How AI could push data centre infrastructure to $63.1 billion by 2029

15 August 2025
3 minutes
Dell'Oro forecasts the data centre physical infrastructure market could reach US$63.1 billion by 2029, on account of rising AI workloads requiring advanced cooling solutions.

AI buildouts are expected to propel the data centre physical infrastructure market to $63.1 billion by 2029, according to Dell’Oro Group.

According to the Data Center Physical Infrastructure 5-Year July 2025 Forecast Report, the data centre physical infrastructure (DCPI) market is projected to grow at a 15% CAGR from 2024 to 2019. This coincides with the knowledge that AI-ready capacity is accelerating throughout the decade. Dell’Oro Group reflects stronger-than-expected deployments to support accelerated computing workloads.

Likewise, the company expects liquid cooling will quintuple by 2029, as data centres look to more sustainable and efficient solutions.

AI is reshaping facility design from the rack up – densities are climbing, power is getting smarter, and liquid is moving from niche to necessary,” explains Alex Cordovil, Research Director at Dell’Oro Group.

“Our latest forecast shows the market scaling faster and more broadly than earlier expected, with vendors and operators adapting quickly to new thermal and electrical realities while navigating power constraints pragmatically.”

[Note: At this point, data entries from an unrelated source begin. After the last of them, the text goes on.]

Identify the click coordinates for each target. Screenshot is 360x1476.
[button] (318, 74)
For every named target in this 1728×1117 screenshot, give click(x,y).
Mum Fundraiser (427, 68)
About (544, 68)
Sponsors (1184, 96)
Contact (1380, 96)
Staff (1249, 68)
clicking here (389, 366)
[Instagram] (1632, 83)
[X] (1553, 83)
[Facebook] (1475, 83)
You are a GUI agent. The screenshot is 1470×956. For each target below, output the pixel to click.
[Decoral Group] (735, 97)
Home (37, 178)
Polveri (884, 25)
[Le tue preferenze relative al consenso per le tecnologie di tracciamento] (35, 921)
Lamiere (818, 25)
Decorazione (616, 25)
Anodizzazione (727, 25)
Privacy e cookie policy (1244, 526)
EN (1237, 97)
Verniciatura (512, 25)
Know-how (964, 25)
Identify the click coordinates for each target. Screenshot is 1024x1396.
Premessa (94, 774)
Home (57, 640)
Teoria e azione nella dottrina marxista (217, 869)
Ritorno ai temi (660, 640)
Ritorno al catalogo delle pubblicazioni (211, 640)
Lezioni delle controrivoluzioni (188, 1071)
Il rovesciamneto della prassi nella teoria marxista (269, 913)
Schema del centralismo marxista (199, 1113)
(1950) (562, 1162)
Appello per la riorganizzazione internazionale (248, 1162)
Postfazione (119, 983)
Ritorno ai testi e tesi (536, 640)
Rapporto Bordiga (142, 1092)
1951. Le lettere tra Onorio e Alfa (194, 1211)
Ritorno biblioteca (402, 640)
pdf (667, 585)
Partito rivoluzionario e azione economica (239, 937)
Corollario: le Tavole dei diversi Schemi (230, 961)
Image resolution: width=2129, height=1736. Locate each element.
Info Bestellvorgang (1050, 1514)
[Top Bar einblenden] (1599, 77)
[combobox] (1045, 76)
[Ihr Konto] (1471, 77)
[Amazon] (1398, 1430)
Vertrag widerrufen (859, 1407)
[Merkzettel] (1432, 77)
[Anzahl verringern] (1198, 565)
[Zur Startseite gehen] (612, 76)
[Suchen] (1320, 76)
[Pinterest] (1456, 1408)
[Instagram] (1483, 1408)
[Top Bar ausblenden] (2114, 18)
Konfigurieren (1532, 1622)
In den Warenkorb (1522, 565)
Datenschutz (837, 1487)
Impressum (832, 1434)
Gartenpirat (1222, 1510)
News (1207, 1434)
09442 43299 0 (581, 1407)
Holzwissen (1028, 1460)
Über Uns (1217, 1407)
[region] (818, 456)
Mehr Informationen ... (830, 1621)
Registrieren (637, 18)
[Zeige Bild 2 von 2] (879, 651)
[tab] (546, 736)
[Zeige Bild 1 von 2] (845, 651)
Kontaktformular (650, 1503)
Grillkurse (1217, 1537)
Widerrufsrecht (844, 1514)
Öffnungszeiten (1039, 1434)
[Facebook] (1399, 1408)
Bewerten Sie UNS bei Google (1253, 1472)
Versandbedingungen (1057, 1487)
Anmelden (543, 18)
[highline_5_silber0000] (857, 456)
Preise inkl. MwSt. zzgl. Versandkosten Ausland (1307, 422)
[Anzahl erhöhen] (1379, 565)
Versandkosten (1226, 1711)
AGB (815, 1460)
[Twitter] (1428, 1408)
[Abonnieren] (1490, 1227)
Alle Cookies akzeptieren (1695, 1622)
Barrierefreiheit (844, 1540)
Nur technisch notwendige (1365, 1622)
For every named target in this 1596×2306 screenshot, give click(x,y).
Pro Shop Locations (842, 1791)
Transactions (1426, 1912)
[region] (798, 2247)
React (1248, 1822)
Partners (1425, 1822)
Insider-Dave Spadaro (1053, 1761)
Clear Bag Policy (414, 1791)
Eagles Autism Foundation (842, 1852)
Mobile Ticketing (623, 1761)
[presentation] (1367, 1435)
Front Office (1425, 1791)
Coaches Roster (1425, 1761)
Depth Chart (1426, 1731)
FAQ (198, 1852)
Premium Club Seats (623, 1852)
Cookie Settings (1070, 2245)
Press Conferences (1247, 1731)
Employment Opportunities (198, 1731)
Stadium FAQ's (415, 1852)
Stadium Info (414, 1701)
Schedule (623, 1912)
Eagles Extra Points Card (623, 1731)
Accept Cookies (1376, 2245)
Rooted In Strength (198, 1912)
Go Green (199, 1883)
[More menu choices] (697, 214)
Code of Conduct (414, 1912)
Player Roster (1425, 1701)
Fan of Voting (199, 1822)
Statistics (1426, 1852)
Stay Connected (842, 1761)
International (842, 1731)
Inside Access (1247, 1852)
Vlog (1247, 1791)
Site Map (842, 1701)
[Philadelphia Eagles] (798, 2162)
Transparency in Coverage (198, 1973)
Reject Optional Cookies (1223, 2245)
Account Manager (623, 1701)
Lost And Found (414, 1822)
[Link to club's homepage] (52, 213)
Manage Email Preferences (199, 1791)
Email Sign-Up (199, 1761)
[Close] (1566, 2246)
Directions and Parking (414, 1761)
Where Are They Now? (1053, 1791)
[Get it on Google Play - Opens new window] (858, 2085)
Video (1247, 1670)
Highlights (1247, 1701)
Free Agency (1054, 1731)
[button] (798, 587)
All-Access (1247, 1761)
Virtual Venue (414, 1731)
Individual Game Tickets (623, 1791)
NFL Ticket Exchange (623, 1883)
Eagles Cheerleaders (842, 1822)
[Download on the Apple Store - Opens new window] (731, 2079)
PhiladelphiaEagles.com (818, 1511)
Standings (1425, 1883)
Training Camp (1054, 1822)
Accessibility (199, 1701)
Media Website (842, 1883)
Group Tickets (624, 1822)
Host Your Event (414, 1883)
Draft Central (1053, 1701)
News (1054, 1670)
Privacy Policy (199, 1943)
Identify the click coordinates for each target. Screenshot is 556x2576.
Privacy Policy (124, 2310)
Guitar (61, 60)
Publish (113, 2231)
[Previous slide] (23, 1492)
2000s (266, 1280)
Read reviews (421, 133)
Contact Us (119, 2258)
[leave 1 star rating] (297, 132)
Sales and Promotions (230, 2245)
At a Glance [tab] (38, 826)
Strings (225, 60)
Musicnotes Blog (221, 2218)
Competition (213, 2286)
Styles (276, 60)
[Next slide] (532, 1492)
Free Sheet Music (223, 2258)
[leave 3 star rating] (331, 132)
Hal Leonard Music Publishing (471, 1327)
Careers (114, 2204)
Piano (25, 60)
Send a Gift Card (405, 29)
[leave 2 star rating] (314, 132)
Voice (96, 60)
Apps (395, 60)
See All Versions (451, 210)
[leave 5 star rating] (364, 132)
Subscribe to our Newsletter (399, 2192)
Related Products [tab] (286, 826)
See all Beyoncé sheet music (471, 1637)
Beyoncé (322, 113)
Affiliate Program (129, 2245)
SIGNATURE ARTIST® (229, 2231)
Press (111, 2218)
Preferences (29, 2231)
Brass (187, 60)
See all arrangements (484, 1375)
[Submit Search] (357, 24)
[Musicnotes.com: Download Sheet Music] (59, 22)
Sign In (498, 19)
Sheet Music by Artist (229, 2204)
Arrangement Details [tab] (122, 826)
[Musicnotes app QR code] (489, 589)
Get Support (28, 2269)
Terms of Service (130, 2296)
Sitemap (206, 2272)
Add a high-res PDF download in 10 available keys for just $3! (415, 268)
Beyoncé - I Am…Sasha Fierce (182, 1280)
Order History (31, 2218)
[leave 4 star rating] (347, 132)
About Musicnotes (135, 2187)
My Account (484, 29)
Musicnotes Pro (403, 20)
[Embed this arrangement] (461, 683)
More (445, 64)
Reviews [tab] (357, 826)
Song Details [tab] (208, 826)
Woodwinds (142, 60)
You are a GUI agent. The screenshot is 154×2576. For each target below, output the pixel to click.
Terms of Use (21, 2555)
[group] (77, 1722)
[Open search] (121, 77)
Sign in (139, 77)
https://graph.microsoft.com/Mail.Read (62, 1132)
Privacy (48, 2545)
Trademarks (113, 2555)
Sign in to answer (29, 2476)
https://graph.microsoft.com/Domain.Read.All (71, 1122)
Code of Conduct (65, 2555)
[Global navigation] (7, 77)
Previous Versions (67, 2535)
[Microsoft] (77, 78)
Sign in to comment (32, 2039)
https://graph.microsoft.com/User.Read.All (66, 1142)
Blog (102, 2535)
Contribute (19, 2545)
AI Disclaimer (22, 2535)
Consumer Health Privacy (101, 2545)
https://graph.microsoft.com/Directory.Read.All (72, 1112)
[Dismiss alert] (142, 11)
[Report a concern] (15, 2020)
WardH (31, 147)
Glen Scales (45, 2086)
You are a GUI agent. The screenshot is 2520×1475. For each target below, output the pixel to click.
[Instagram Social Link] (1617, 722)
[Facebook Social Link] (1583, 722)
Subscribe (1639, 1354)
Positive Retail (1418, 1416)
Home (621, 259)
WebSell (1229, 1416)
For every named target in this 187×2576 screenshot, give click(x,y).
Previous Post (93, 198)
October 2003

The report suggests that thermal management is projected to grow at a 19% CAGR by 2029. Within this, direct liquid cooling (DLC) is expected to surge from $1.1 billion in 2024 to $5.8 billion in 2029, as rack densities rise with accelerated computing.

Dell’Oro also suggests that DLC asserts itself as the dominant heat technology to dissipate heat out of the rack.

Likewise, findings reveal that Cabinet PDU & Busway will expand at a 21% CAGR. Overhead busbars are now the de facto choice for AI halls, Dell’Oro says, and are forecast to grow 25% CAGR. Likewise, service providers for cloud and colocation are expected to grow at a 20% CAGR until 2029, while enterprise will increase 6% CAGR – particularly as enterprise leaders favour colocation partners to host AI infrastructure.

Growth across the global market is surging, with North America continuing to lead and EMEA and the Chinese markets expected to peak around 2026. Dell’Oro suggests in its report that AI sovereignty and export-policy shifts will support such significant growth.

With operators increasingly combining utility ties with on-site generation, the report says it expects only a modest impact on capacity expansion from power constraints moving forward.

“The data centre landscape is evolving, from the growth of cloud and colocation data centre service providers to enterprise hybrid IT deployments, all augmented by the increasing trend of edge computing,” Cordovil adds. “Data centre physical infrastructure is not only adapting to this new data centre landscape but playing a critical role in enabling the next generation of compute deployments.

“This includes physical infrastructure to support increasing rack power densities, liquid thermal management solutions and remote monitoring and management services to support the next wave of sustainable data centres.”